AI / Self-Hosted LLM / Mental Health Tech
Guide
An AI companion for first responders.
Client
Guide
Role
Fractional CTO, AI Architecture
Timeline
2024 – Ongoing
The problem
First responders die by suicide at rates well above the general population, and most won't talk to a therapist. Guide's bet is that a peer community, anchored by an always-on AI companion, can reach people that traditional mental health tools can't.
The product needed an AI that could do something most chatbots can't: hold a persona, participate in small group conversations like a member rather than a tool, and stay available at 3am when a paramedic is alone in the truck after a bad call.

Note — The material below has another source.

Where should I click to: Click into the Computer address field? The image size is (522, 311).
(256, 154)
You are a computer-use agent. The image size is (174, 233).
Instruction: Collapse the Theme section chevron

The constraints were real:
The persona had to be consistent across thousands of conversations and never break character into "as an AI assistant" mode.
The unit economics had to work for a mental health startup, not a Series C SaaS company.
The data was sensitive. Off-the-shelf hosted APIs were a non-starter for both privacy and behavioral control.
The approach
We made three architectural calls early that defined the build.
Self-hosted inference, not API calls.
Hosted LLMs were ruled out for privacy, persona drift, and cost at scale. We stood up a vLLM-based serving stack on RunPod Serverless, which gave us GPU pricing that flexed with traffic and full control over the model behavior.
LoRA adapters, not merged weights.
Instead of fine-tuning and merging a custom model, we serve the base model with a hot-swappable LoRA adapter. This gave us tighter control over the persona scaling factor at inference time, and the ability to iterate on the persona without retraining and redeploying a 13B+ parameter model every cycle.
Persona as architecture, not prompt.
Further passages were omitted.